* **TO DO**
Are you able to retype all the records below exactly?

* **EXERCISE DATA**
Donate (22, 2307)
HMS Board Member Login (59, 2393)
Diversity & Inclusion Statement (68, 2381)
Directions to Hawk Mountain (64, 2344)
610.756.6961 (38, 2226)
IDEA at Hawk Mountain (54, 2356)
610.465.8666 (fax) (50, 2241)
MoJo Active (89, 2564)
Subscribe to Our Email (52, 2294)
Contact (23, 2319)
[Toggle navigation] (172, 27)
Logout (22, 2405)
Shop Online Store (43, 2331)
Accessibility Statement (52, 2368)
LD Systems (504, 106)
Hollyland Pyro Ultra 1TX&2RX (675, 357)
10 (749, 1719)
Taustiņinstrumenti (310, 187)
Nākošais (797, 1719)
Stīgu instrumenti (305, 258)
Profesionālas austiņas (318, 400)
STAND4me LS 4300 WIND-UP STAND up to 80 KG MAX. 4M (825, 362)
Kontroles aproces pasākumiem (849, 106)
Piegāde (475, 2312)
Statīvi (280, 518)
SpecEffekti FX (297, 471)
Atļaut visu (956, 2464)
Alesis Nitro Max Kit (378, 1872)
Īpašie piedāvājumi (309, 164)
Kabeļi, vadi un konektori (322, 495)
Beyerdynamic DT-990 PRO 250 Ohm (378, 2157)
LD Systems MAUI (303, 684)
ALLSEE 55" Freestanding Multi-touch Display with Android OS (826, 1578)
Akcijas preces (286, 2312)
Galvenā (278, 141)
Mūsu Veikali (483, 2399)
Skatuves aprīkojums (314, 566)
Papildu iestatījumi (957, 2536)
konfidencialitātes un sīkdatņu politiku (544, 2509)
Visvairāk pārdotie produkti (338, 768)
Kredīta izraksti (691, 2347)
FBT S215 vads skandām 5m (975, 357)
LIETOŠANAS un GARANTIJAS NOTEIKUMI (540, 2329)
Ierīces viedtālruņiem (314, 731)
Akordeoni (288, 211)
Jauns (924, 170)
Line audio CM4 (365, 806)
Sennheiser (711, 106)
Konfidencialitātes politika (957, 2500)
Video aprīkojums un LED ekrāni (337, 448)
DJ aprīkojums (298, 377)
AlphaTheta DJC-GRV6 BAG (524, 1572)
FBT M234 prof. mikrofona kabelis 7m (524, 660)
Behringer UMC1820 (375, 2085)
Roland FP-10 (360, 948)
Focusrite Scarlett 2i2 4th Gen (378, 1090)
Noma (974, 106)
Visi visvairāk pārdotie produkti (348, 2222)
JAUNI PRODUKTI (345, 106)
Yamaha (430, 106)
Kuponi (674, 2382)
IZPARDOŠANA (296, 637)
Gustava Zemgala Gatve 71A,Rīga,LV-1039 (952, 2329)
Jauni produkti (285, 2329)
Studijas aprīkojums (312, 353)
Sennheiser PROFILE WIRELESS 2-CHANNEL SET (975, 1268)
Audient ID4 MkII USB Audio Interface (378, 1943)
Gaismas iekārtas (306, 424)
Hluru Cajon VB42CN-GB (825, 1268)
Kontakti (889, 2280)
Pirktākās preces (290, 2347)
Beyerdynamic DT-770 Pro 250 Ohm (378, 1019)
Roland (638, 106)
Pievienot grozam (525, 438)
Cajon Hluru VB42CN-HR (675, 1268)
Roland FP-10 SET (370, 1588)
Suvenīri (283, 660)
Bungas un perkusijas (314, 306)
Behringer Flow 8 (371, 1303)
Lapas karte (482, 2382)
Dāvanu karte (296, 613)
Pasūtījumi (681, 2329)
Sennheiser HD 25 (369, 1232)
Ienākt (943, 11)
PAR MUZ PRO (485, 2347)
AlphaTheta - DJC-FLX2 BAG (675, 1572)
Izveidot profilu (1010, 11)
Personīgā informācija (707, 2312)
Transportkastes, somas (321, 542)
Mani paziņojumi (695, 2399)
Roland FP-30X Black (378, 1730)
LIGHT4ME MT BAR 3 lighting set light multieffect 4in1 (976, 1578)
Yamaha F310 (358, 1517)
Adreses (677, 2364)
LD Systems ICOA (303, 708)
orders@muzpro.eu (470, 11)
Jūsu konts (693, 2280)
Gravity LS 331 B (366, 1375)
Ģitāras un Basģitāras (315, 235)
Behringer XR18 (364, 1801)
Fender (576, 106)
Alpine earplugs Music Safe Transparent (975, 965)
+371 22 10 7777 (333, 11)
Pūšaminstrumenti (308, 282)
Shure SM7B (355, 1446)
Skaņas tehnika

* **TASK OUTPUT**
Donate (22, 2307)
HMS Board Member Login (59, 2393)
Diversity & Inclusion Statement (68, 2381)
Directions to Hawk Mountain (64, 2344)
610.756.6961 (38, 2226)
IDEA at Hawk Mountain (54, 2356)
610.465.8666 (fax) (50, 2241)
MoJo Active (89, 2564)
Subscribe to Our Email (52, 2294)
Contact (23, 2319)
[Toggle navigation] (172, 27)
Logout (22, 2405)
Shop Online Store (43, 2331)
Accessibility Statement (52, 2368)
LD Systems (504, 106)
Hollyland Pyro Ultra 1TX&2RX (675, 357)
10 (749, 1719)
Taustiņinstrumenti (310, 187)
Nākošais (797, 1719)
Stīgu instrumenti (305, 258)
Profesionālas austiņas (318, 400)
STAND4me LS 4300 WIND-UP STAND up to 80 KG MAX. 4M (825, 362)
Kontroles aproces pasākumiem (849, 106)
Piegāde (475, 2312)
Statīvi (280, 518)
SpecEffekti FX (297, 471)
Atļaut visu (956, 2464)
Alesis Nitro Max Kit (378, 1872)
Īpašie piedāvājumi (309, 164)
Kabeļi, vadi un konektori (322, 495)
Beyerdynamic DT-990 PRO 250 Ohm (378, 2157)
LD Systems MAUI (303, 684)
ALLSEE 55" Freestanding Multi-touch Display with Android OS (826, 1578)
Akcijas preces (286, 2312)
Galvenā (278, 141)
Mūsu Veikali (483, 2399)
Skatuves aprīkojums (314, 566)
Papildu iestatījumi (957, 2536)
konfidencialitātes un sīkdatņu politiku (544, 2509)
Visvairāk pārdotie produkti (338, 768)
Kredīta izraksti (691, 2347)
FBT S215 vads skandām 5m (975, 357)
LIETOŠANAS un GARANTIJAS NOTEIKUMI (540, 2329)
Ierīces viedtālruņiem (314, 731)
Akordeoni (288, 211)
Jauns (924, 170)
Line audio CM4 (365, 806)
Sennheiser (711, 106)
Konfidencialitātes politika (957, 2500)
Video aprīkojums un LED ekrāni (337, 448)
DJ aprīkojums (298, 377)
AlphaTheta DJC-GRV6 BAG (524, 1572)
FBT M234 prof. mikrofona kabelis 7m (524, 660)
Behringer UMC1820 (375, 2085)
Roland FP-10 (360, 948)
Focusrite Scarlett 2i2 4th Gen (378, 1090)
Noma (974, 106)
Visi visvairāk pārdotie produkti (348, 2222)
JAUNI PRODUKTI (345, 106)
Yamaha (430, 106)
Kuponi (674, 2382)
IZPARDOŠANA (296, 637)
Gustava Zemgala Gatve 71A,Rīga,LV-1039 (952, 2329)
Jauni produkti (285, 2329)
Studijas aprīkojums (312, 353)
Sennheiser PROFILE WIRELESS 2-CHANNEL SET (975, 1268)
Audient ID4 MkII USB Audio Interface (378, 1943)
Gaismas iekārtas (306, 424)
Hluru Cajon VB42CN-GB (825, 1268)
Kontakti (889, 2280)
Pirktākās preces (290, 2347)
Beyerdynamic DT-770 Pro 250 Ohm (378, 1019)
Roland (638, 106)
Pievienot grozam (525, 438)
Cajon Hluru VB42CN-HR (675, 1268)
Roland FP-10 SET (370, 1588)
Suvenīri (283, 660)
Bungas un perkusijas (314, 306)
Behringer Flow 8 (371, 1303)
Lapas karte (482, 2382)
Dāvanu karte (296, 613)
Pasūtījumi (681, 2329)
Sennheiser HD 25 (369, 1232)
Ienākt (943, 11)
PAR MUZ PRO (485, 2347)
AlphaTheta - DJC-FLX2 BAG (675, 1572)
Izveidot profilu (1010, 11)
Personīgā informācija (707, 2312)
Transportkastes, somas (321, 542)
Mani paziņojumi (695, 2399)
Roland FP-30X Black (378, 1730)
LIGHT4ME MT BAR 3 lighting set light multieffect 4in1 (976, 1578)
Yamaha F310 (358, 1517)
Adreses (677, 2364)
LD Systems ICOA (303, 708)
orders@muzpro.eu (470, 11)
Jūsu konts (693, 2280)
Gravity LS 331 B (366, 1375)
Ģitāras un Basģitāras (315, 235)
Behringer XR18 (364, 1801)
Fender (576, 106)
Alpine earplugs Music Safe Transparent (975, 965)
+371 22 10 7777 (333, 11)
Pūšaminstrumenti (308, 282)
Shure SM7B (355, 1446)
Skaņas tehnika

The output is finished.